Today is Labor Day stateside, and many of you are enjoying a brief respite. Not Captain America though — Marvel Comics' star-spangled crusader has been fighting crime for decades (only to pause for twenty odd years to be frozen in a glacier). Such a track record guarantees an off day (or eight), so here they are, recorded for posterity.
8. Captain America had his own cargo cult
In the decades between World War II and present day, Captain America whiled away the hours trapped in Arctic ice. Cap's suspended animation made into his 2011 movie, but the film also left out a fantastically asinine detail from Marvel Comics canon — Captain America's frostbitten body was worshipped by bored Inuits.
Yes, instead of contacting absolutely anybody that they discovered a dead member of Mummenschanz, this community of Inuits worshipped Steve Rogers' body like some John Frum in a pervert suit.
They never got around to breaking his shield into communion wafers because Namor the Sub-Mariner showed up and acted like a dick for no particular reason, as has been his primary character motivation for the past seventy-something years.

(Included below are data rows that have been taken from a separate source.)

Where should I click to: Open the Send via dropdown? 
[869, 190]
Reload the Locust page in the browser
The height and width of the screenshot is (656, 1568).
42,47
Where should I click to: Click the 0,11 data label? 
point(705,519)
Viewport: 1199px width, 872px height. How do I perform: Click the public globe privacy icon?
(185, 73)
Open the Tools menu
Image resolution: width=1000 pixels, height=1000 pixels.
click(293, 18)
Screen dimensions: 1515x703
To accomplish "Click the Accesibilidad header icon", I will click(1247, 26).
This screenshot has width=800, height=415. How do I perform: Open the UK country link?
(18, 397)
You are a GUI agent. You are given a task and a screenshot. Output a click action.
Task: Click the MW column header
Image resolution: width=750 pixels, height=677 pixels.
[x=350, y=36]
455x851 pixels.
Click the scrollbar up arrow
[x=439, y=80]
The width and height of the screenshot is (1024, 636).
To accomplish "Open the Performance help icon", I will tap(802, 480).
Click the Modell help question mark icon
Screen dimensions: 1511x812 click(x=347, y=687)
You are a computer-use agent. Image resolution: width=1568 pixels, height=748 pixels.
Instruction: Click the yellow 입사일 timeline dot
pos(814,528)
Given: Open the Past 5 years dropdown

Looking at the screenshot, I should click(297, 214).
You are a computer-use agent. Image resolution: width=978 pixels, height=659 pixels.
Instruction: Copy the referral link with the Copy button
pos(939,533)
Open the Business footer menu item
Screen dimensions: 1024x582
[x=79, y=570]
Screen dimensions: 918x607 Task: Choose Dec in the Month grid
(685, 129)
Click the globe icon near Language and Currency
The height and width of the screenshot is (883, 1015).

Incidentally, this storyline is still kicking around today. I'm honestly surprised the notion of people venerating superheroes isn't widespread throughout comic book universes. I want to worship at the First Parish of Wolverine, where the devout drink Molson until they forget their past selves.
6. Captain America can't beat Batman in a fistfight
Try as he may, the Sentinel of Liberty can't best Batman in one-on-one fisticuffs. In the 1996 cross-universe Amalgam miniseries, Batman and Captain America battled in a sewer. This time, the Dark Knight came out on top. (To be fair, he's also beaten the Hulk mano-a-mano.)